Dalam pandangan Kai Hafedz yang tertuang dalam bukunya Radicalism and Political Reform in the Islamic and Western World, terorisme diklasifikasikan ke dalam dua jenis. Pertama, hard-terrorism yakni terorisme yang mewujud pada aksi penyerangan, bom bunuh diri dan sebagainya yang terjadi di ruang publik. Aksi ini dilakukan oleh eksekutor yang memang sengaja menyerang target tertentu untuk menciptakan ketakutan dan kecemasan publik.

Kedua, soft-terrorism yakni sistem pendukung (supporting system) yang berada di balik layar atas aksi-aksi teror dan kekerasan di ruang publik. bentuk supporting system ini bermacam-macam. Mulai dari penceramah agama yang gemar mengumbar retorika radikalisme dan kekerasan berbasis agama. Keberagamaan yang eksklusif dan intoleran ialah ekosistem bagi tumbuh suburnya radikal-terorisme.

Bentuk supporting system lainnya ialah dukungan berupa pendanaan, perencaaan strategi serta kampanye masif di media sosial dengan maksud mengglorifikasi terorisme agar bernuansa heroik. Dalam banyak hal, soft-terrorism ini sama bahayanya dengan hard terrorism. Peran di balik layar itulah yang turut andil menciptakan aksi teror di dunia nyata. Dalam konteks ini, sosok-sosok seperti Munarman pantas dikategorikan sebagai soft-terrorism.

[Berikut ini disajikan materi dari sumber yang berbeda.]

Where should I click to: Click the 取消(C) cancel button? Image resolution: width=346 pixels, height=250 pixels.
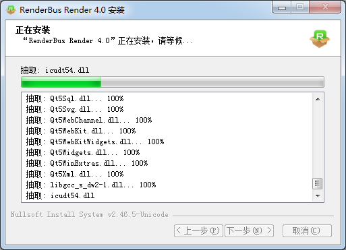[x=307, y=230]
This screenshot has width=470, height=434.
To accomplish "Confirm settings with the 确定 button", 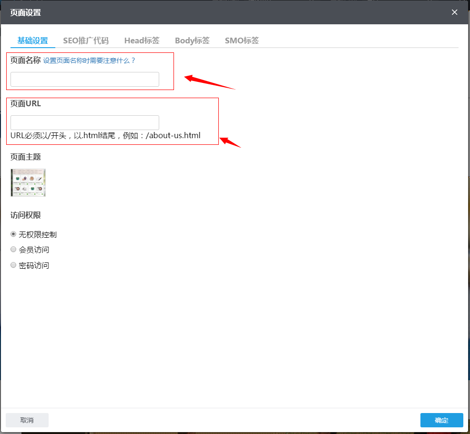I will pyautogui.click(x=441, y=420).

Perannya dalam aksi teror di Indonesia dapat diidentifikasi dari pernyatan-pernyataannya yang hampir selalu menarasikan teroris sebagai mujahid. Lebih dari itu, ia memiliki jejaring yang kuat dalam kelompok teroris di Indonesia dan menjadi penghubung antarkelompok tersebut. Ia memang bukan eksekutor di lapangan. Namun, ia memiliki peran signifikan dalam aksi-aksi teror di Indonesia.

Memberantas Akar Terorisme  

Penangkapan Munarman ialah langkah maju bagi pemberantasan terorisme di Indonesia. Selama ini kita hanya fokus menindak para hard-terrorist dan cenderung abai pada soft-terrorist yang notabene merupakan orangp di balik layar aksi-aksi teror. Penangkapan ini menandai bahwa aparat keamanan serius memberantas terorisme hingga ke akarnya.

Sosok-sosok seperti Munarman ini banyak sekali di Indonesia. Mereka memang tidak terlibat langsung dalam aksi teror. Entah karena memang pengecut atau bermental oportunis. Peran mereka ialah mempersiapkan para eksekutor teror di lapangan serta merancang dan merencanakan aksi teror. Di muka publik mereka tampil layaknya tokoh yang memperjuangkan umat dengan jargon dan retorika keagamannya.

Penangkapan Munarman oleh Densus 88 ini kiranya bisa menjadi momentum awal pemerintah untuk membongkar dan mengobrak-abrik struktur jaringan terorisme di Indonesia. Sudah bukan rahasia lagi bahwa para simpatisan FPI dan HTI (Hizbut Tahrir Indonesia) banyak bergabung ke organisasi teror seperti JAT (Jamaah Ansharut Tauhid) dan JAD (Jamaah Ansharud Daulah). Para petinggi dua organisasi yang kini dinyatakan terlarang itu pun banyak yang menjadi aktor penting di balik aksi-aksi terorisme di Indonesia. Adalah tugas bersama untuk membongkar jaringan soft terrorism di Indonesia.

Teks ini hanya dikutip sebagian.